This is a guest post by Constantine Sandis, author of Wittgenstein on Other Minds: Strangers in a Strange Land
If some people looked like elephants and others like cats, or fish, one wouldn’t expect them to understand each other and things would look much more like what they really are.
Ludwig Wittgenstein, letter to Piero Sraffa, 23 August 1949
A philosopher might – in all seriousness – spend an entire lecture arguing that we cannot know that other people exist, then subsequently mark an absent student down for non-attendance. This is commonly known as the problem of insulation. The phenomenon occurs when a person’s everyday life is completely insulated from their philosophical scepticism, thereby rendering the latter pointless or null.
The eighteenth-century Scottish philosopher David Hume objected to Cartesian scepticism on the grounds that it was psychologically impossible to maintain such an extreme form of doubt without going mad. He famously wrote that after a few hours of dining, conversing and playing backgammon with his friends, most philosophical speculations appear ‘cold, and strained, and ridiculous’ to him.
Hume was first a human and then a philosopher. Wittgenstein was arguably the opposite. However, they both shared a distaste for empty philosophical pontification. In On Certainty, Wittgenstein notes:
I am sitting with a philosopher in the garden; he says again and again ‘I know that that’s a tree’, pointing to a tree that is near us. Someone else arrives and hears this, and I tell him: ‘This fellow isn’t insane. We are only doing philosophy’.

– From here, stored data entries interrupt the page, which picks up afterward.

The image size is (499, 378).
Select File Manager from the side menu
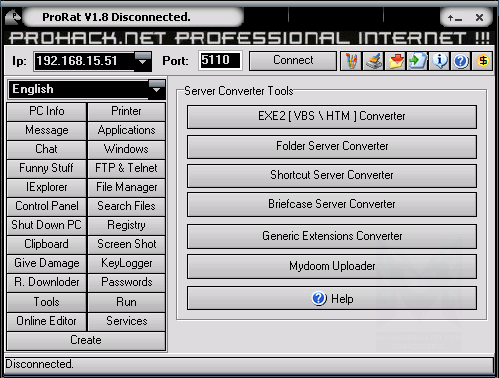pos(127,187)
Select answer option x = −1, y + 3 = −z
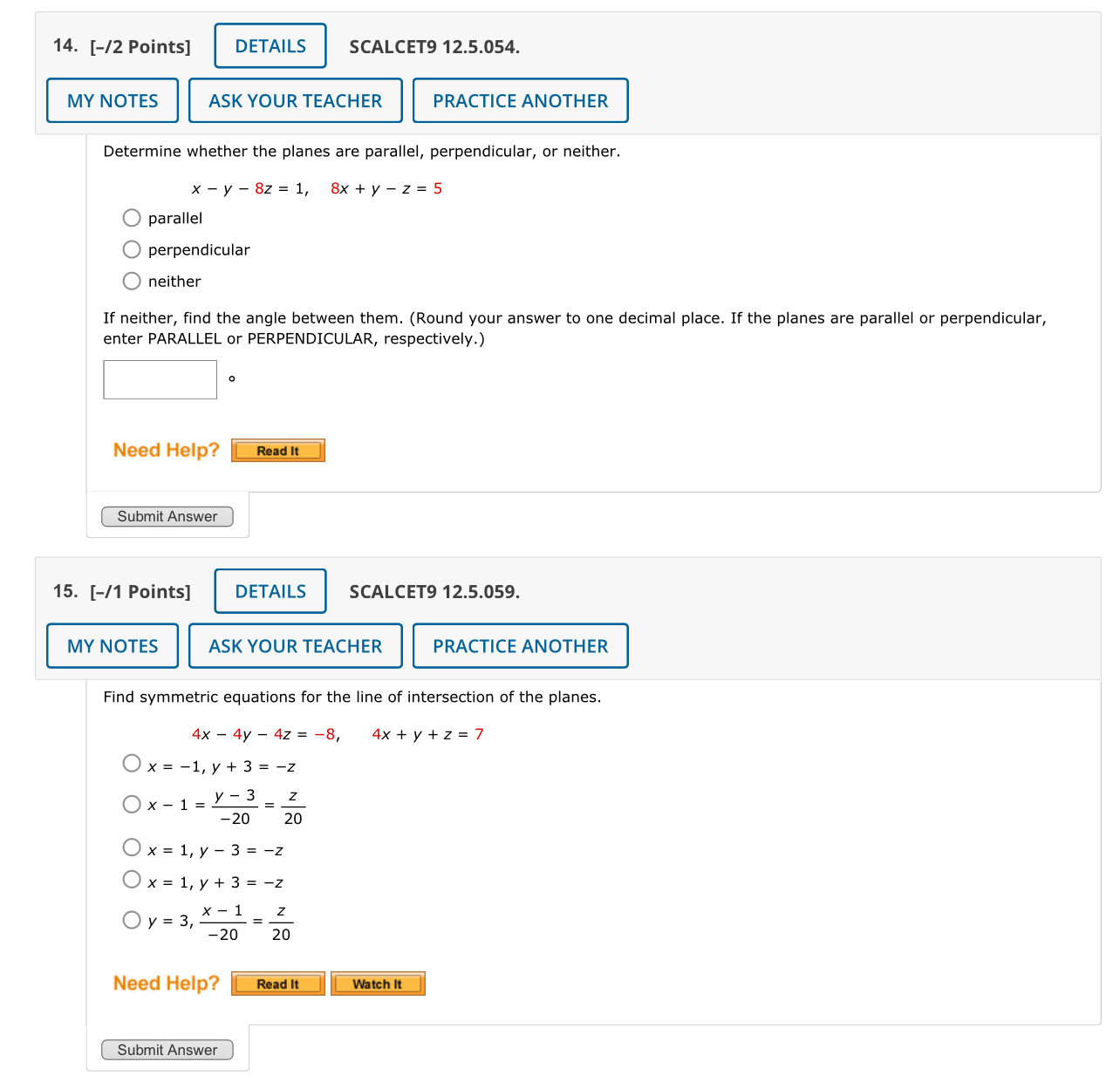The height and width of the screenshot is (1089, 1120). click(x=132, y=763)
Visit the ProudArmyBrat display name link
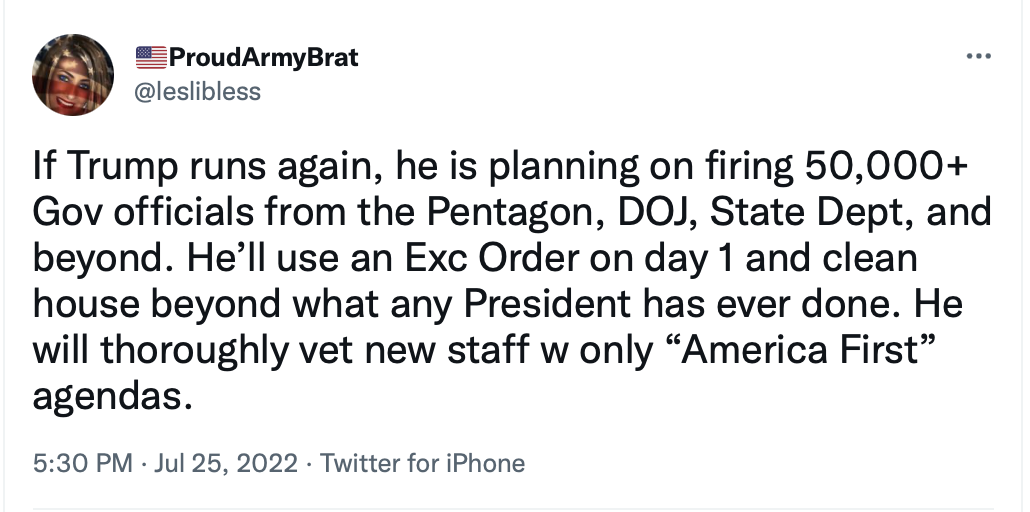This screenshot has height=512, width=1030. tap(263, 58)
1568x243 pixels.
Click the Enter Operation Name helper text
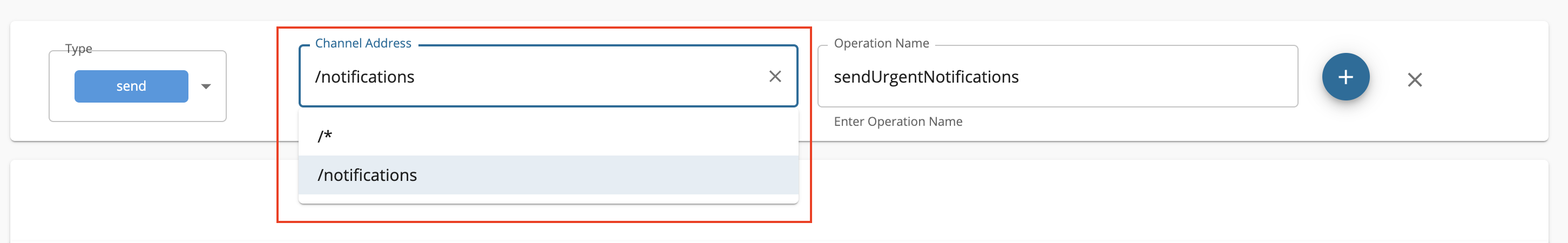pos(898,121)
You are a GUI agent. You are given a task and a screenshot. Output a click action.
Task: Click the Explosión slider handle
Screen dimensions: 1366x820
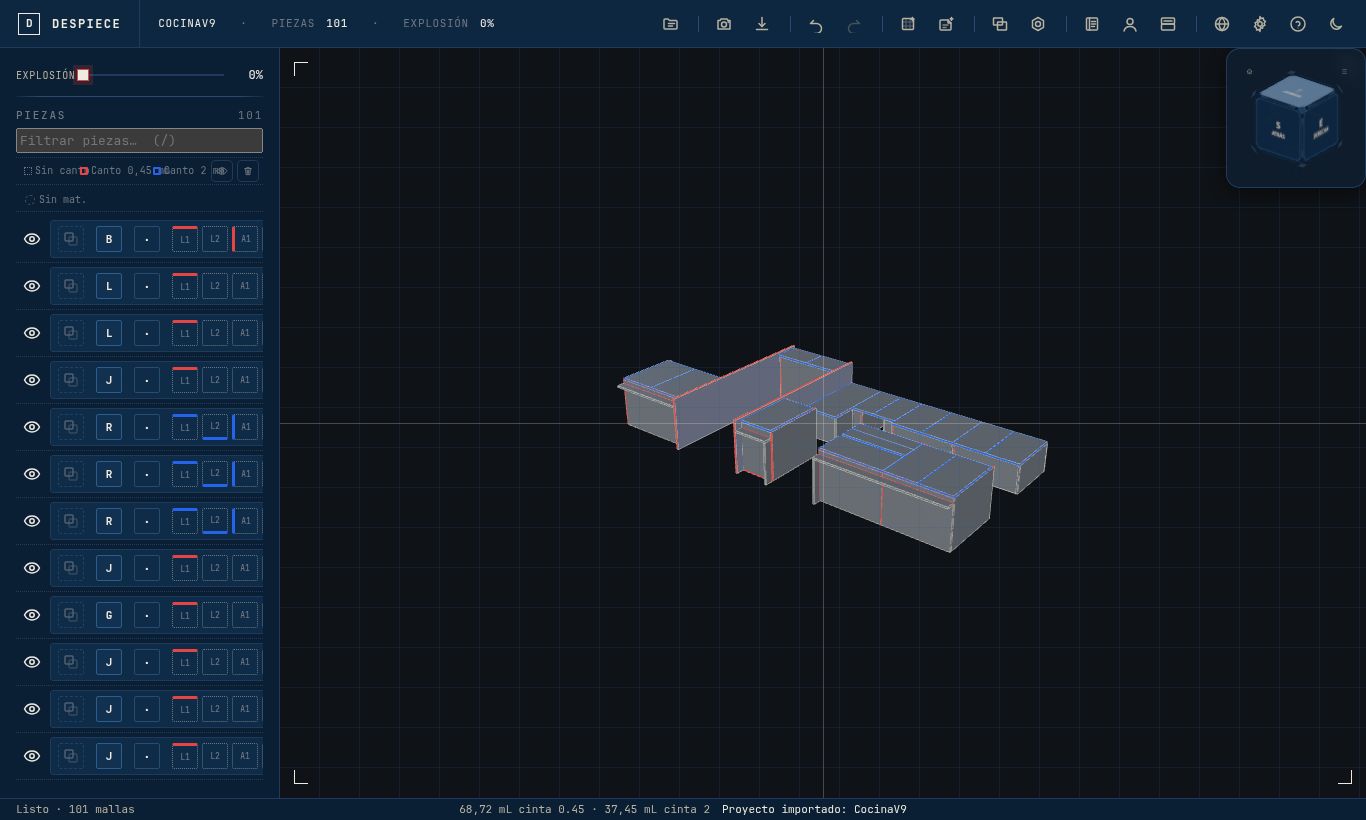coord(83,75)
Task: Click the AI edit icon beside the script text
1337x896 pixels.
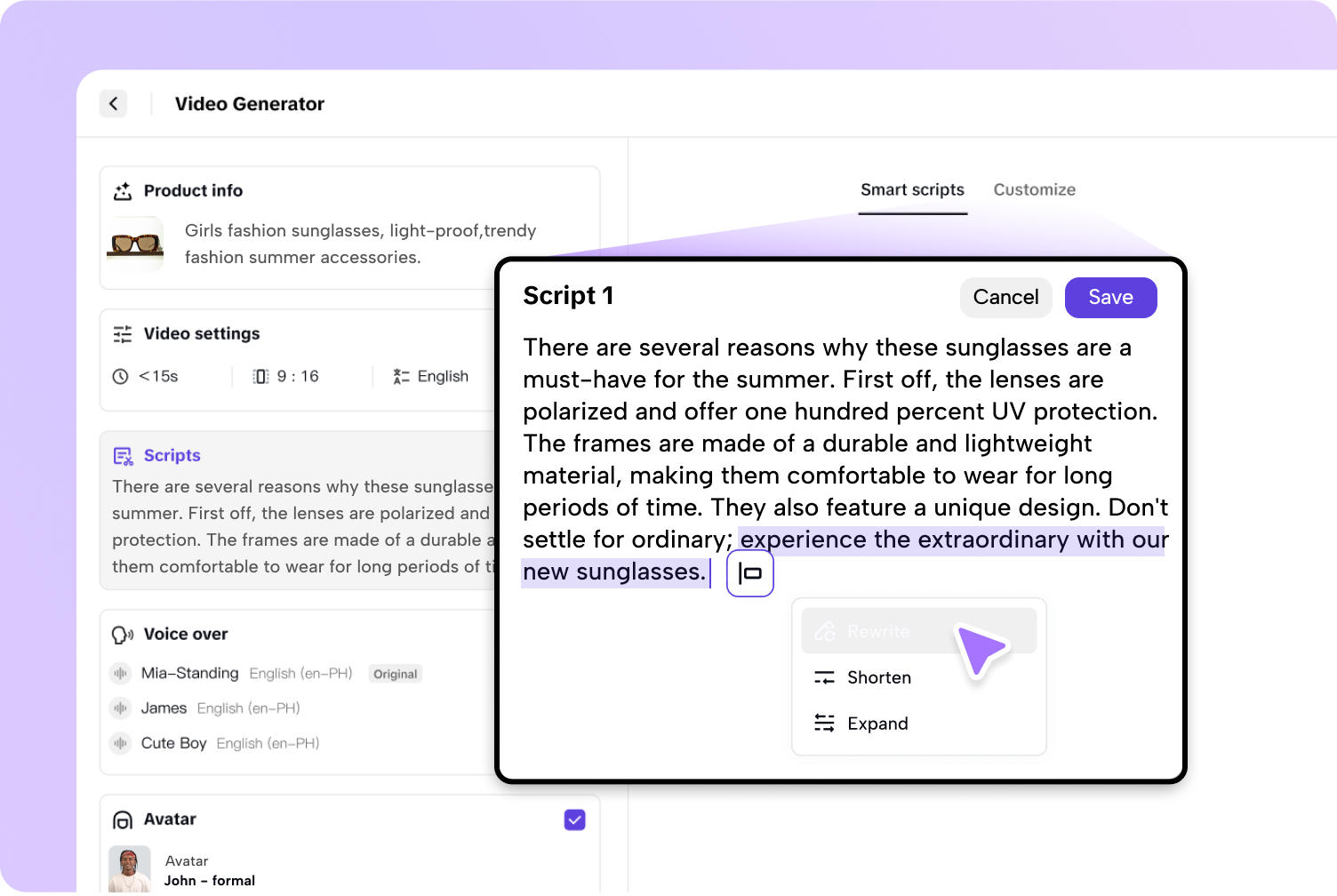Action: click(x=750, y=573)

One popular area of philosophical scepticism is the so-called problem of other minds. This is often understood as a problem in epistemology about how we can know what anybody else is thinking or feeling. At its solipsistic extreme, the alleged problem is that of knowing that other minds exist at all. How can I know that those around me are not actually automata or just mere figments of my imagination – perhaps the work of some Cartesian demon who can deceive me about anything other than the fact that I exist?
In his later work, Wittgenstein shows the above worries to be spurious, not because we can know that others have minds, but because it ordinarily makes no sense to doubt such things. Phrases such as ‘other beings have minds’ are neither true nor false but, rather, rules of grammar or linguistic hinges that allow us to make truth-apt statements about the mental lives of human and non-human animals alike.
Wittgenstein’s analytic deconstruction reveals the philosophical problem of other minds as a kind of nonsense. It doesn’t follow, however, that there are no real-life difficulties in understanding others and, indeed, ourselves. In his private life, Wittgenstein’s scepticism regarding the possibility of understanding others (and being understood by them) was unmatched. This was not on the philosophical grounds of its being in principle impossible to understand anybody but rather because it can sometimes be difficult to do so in practice, particularly in those cases in which we have little in common with the other in terms of our norms and practices. The difficulty is not an abstract metaphysical or epistemological problem but rather an everyday psychological and cultural one. This is what Marie McGinn refers to as ‘the real problem of others’. As McGinn puts it, ‘Wittgenstein is deeply opposed to the idea that our everyday doubts about others amount to a way of “living scepticism”’.
I have been working on this opposition, and Wittgenstein’s approach to understanding others more generally, for more than a decade. My book Wittgenstein on Other Minds: Strangers in a Strange Land brings together revised versions of my various essays on these themes. The aim of the book is to show how Wittgenstein’s anti-scepticism with regard to the philosophical problem of ‘other minds’ is not only compatible with but also supported by his scepticism concerning real-life difficulties of understanding others (and being understood by them). Although each individual essay focuses on particular issues (including philosophical anthropology, interpersonal psychology, translation, historiography and animal concepts), the essays collectively paint a picture of the real-life difficulties of understanding others and what, if any, expectations we should have in relation to overcoming them. Proceeding via an exegesis of Wittgenstein’s public and private writings on these matters, the book aims to showcase the relevance of Wittgenstein’s thought beyond the academy, touching on topics as wide-ranging as friendship, human–animal communications, intercultural understanding, aesthetic experience, historical understanding, forms of life and AI-mediated communication.